GIVEN TASK. Copy the lines of the material below, beginning at the line that contains "Image resolution: width=998" and continuing through the end of the material, and replace "Live Chart" with "Live Graph" while keeping everything else unchanged. Leave the pictures out of your copy.

PROVIDED MATERIAL.
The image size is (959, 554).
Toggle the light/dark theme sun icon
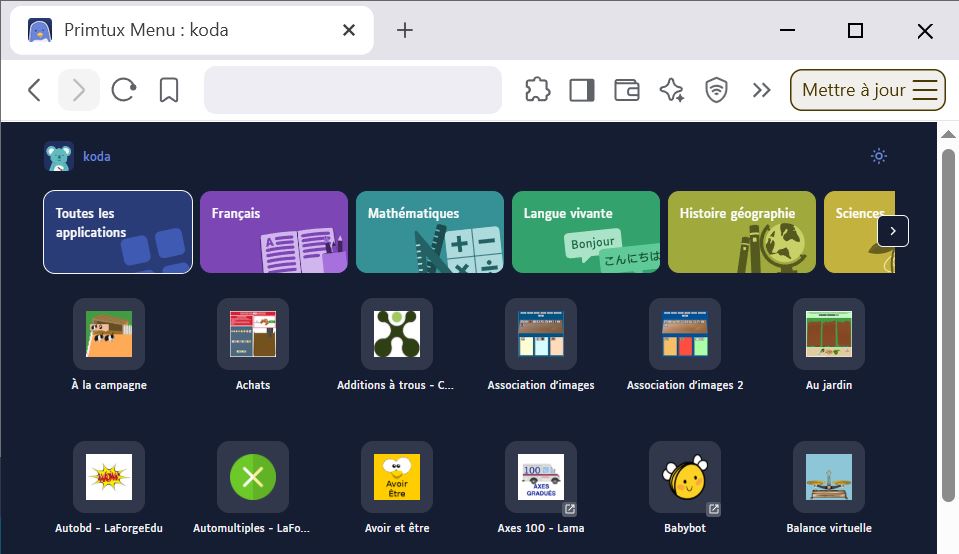tap(879, 156)
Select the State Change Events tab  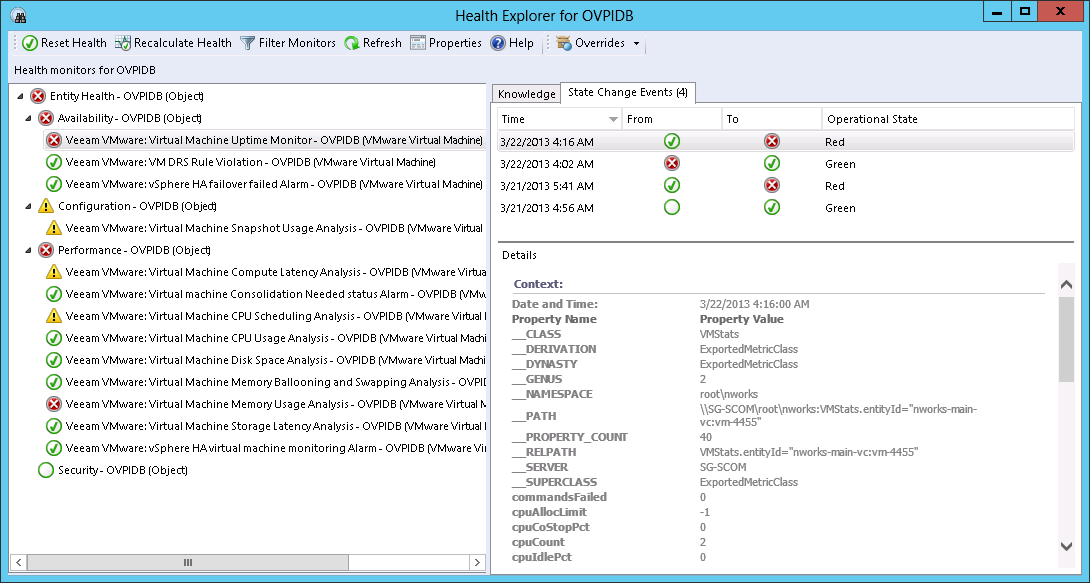coord(627,93)
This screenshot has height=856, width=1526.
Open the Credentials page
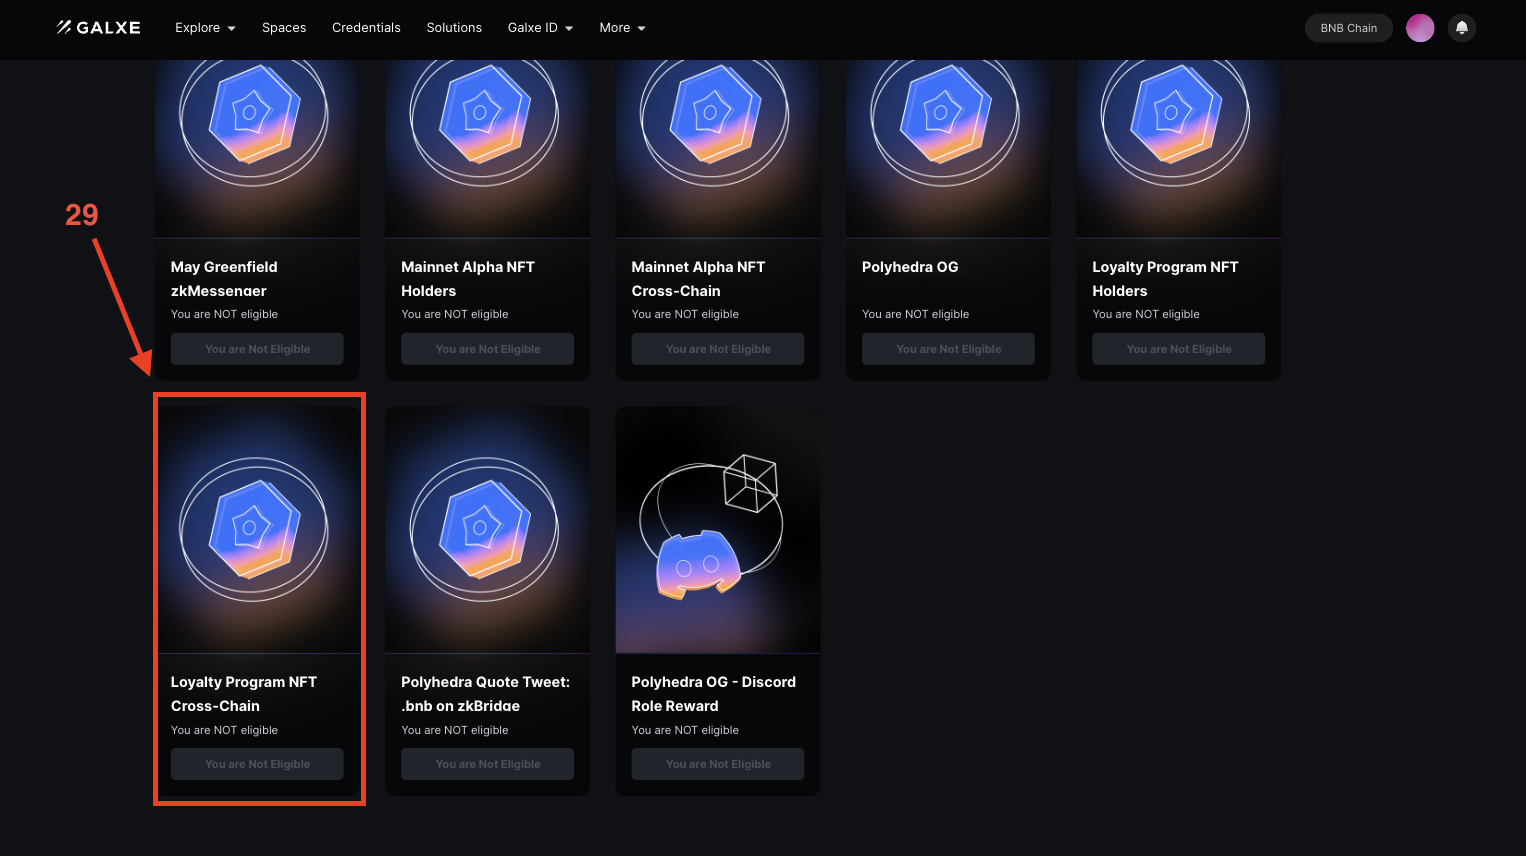pos(366,27)
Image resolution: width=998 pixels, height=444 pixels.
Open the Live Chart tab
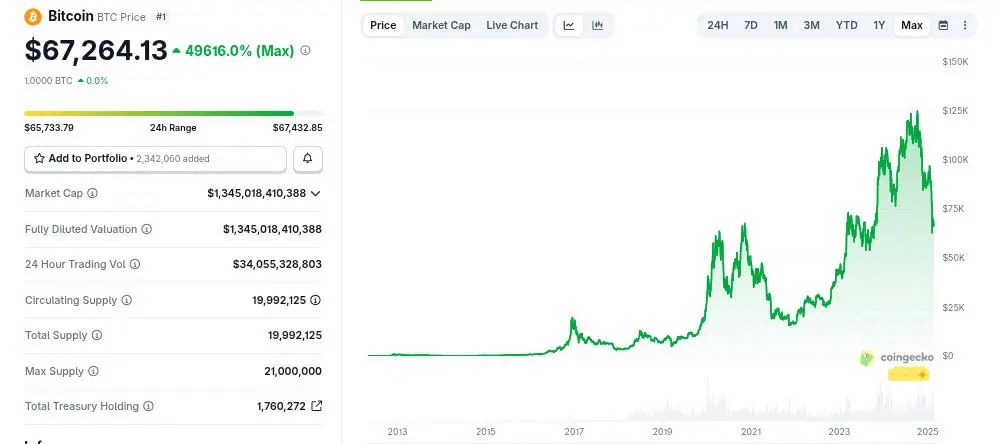[x=512, y=25]
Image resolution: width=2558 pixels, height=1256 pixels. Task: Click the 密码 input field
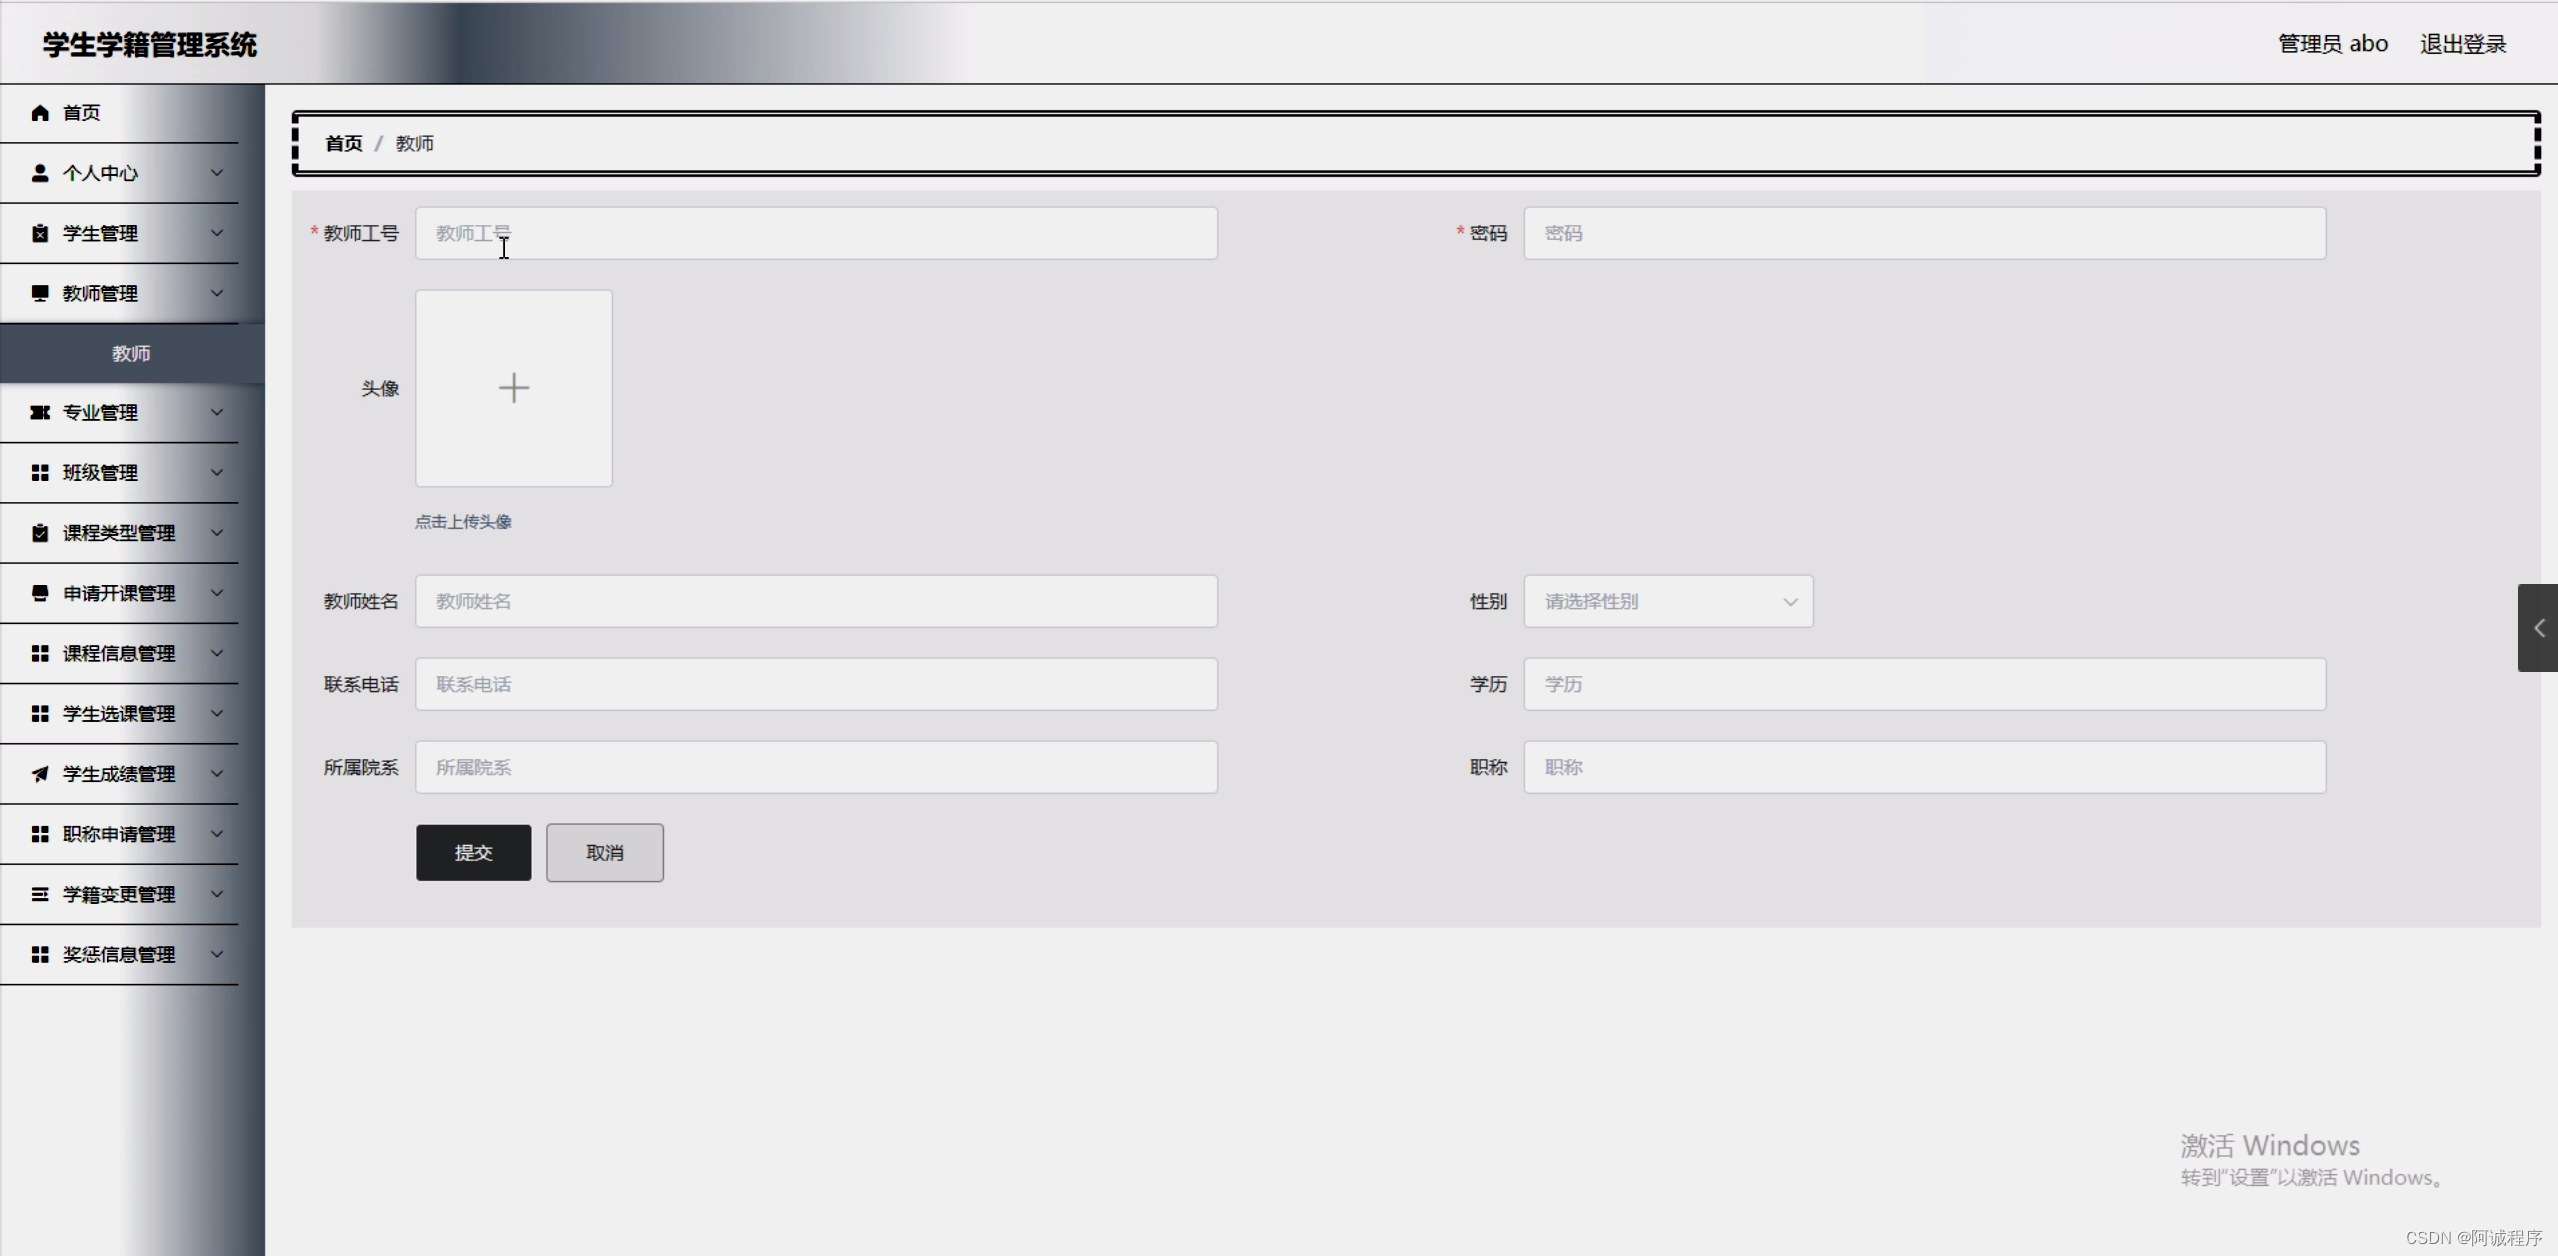click(1924, 233)
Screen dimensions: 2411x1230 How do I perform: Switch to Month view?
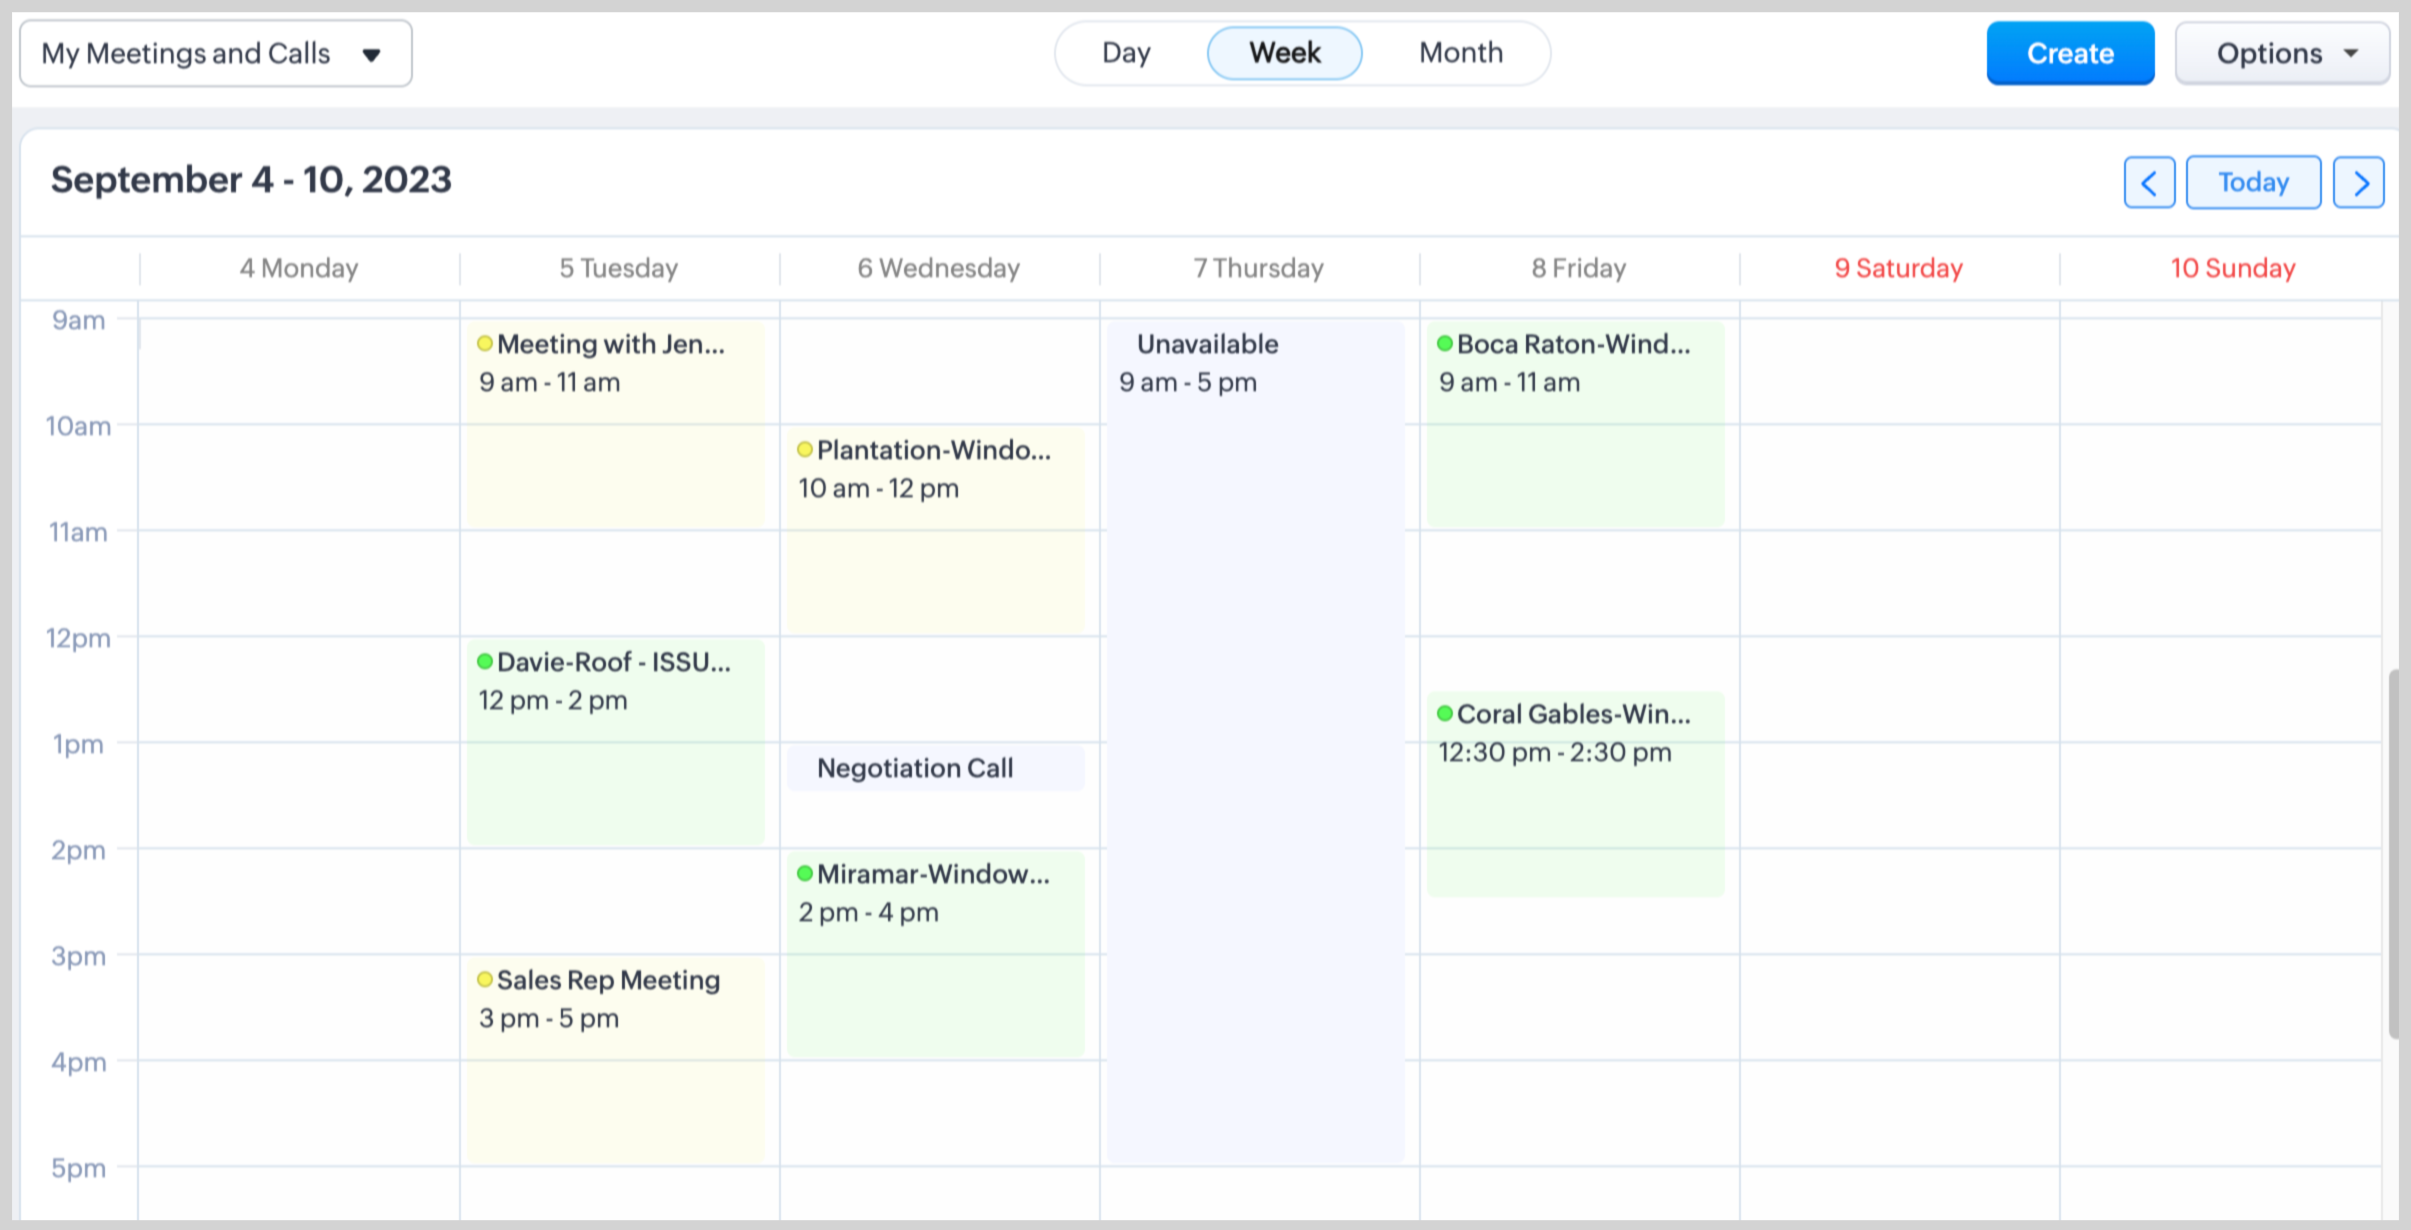(x=1460, y=53)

WRITTEN REPLY.
Image resolution: width=998 pixels, height=444 pixels.
Open the Live Graph tab
[x=512, y=25]
Image resolution: width=2558 pixels, height=1256 pixels. Task: Click the 密码 input field
click(1924, 233)
Screen dimensions: 2411x1230 How do I perform: Switch to Month view?
(x=1460, y=53)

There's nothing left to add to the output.